[WHAT IS NEEDED]: List each line of the listing below that contains the word "dropdown". Copy every such line in full.

[MATERIAL SUPPLIED]:
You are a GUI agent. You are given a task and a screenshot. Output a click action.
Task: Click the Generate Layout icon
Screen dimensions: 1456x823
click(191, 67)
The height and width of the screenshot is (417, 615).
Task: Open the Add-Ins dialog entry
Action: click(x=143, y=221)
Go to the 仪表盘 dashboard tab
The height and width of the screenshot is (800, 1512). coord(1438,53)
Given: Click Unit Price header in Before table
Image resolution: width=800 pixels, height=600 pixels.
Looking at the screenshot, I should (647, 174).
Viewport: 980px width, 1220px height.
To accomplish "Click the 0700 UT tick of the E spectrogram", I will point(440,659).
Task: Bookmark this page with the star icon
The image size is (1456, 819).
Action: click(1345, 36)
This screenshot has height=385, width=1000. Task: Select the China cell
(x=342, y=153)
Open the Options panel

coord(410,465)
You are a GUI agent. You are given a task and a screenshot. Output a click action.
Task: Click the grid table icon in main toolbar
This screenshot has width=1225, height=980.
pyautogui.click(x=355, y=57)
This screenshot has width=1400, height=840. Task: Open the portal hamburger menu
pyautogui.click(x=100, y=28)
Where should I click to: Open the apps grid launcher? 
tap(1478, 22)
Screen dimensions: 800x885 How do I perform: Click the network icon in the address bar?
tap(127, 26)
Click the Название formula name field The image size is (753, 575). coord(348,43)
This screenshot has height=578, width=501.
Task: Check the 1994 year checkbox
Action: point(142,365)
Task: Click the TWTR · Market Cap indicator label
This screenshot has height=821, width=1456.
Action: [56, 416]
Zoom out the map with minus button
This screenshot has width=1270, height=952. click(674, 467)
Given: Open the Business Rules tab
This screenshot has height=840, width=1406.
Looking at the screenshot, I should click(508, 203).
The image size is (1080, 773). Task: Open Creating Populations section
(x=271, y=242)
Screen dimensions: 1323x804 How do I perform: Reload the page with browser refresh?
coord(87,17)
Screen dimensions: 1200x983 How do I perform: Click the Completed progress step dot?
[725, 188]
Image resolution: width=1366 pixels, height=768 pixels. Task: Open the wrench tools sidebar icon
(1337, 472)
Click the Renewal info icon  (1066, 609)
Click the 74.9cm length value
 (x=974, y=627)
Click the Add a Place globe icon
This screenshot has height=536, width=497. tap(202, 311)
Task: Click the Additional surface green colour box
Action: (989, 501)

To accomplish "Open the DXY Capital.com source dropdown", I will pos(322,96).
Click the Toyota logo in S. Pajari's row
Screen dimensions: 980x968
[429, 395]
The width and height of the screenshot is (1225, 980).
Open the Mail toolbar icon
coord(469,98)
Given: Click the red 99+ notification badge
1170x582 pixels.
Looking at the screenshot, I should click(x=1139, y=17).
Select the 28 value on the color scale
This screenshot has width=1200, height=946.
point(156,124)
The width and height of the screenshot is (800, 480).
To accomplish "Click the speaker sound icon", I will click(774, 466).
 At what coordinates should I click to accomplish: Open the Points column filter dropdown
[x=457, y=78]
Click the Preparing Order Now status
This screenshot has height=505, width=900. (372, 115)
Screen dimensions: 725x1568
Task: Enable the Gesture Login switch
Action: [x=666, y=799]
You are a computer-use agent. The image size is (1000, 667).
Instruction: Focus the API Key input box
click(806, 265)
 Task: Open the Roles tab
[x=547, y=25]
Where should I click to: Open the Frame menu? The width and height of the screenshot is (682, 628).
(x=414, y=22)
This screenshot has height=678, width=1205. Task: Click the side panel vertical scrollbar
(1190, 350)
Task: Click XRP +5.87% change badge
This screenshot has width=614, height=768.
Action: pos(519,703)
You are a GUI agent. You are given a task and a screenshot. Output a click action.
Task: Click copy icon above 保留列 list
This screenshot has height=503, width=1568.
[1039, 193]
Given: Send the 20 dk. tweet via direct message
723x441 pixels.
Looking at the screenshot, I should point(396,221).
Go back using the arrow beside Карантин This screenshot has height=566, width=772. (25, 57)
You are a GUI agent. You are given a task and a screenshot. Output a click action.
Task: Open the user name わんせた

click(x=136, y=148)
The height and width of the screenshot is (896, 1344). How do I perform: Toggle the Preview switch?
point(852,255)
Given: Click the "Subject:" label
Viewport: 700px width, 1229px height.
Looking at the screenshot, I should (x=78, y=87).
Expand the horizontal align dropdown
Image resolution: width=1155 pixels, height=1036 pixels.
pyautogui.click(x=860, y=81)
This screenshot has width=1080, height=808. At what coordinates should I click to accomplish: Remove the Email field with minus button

[RESULT]:
To accomplish "Open the DXY Capital.com source dropdown", I will pos(322,96).
 At what coordinates should I click to accomplish: Open the Points column filter dropdown
Expand the horizontal align dropdown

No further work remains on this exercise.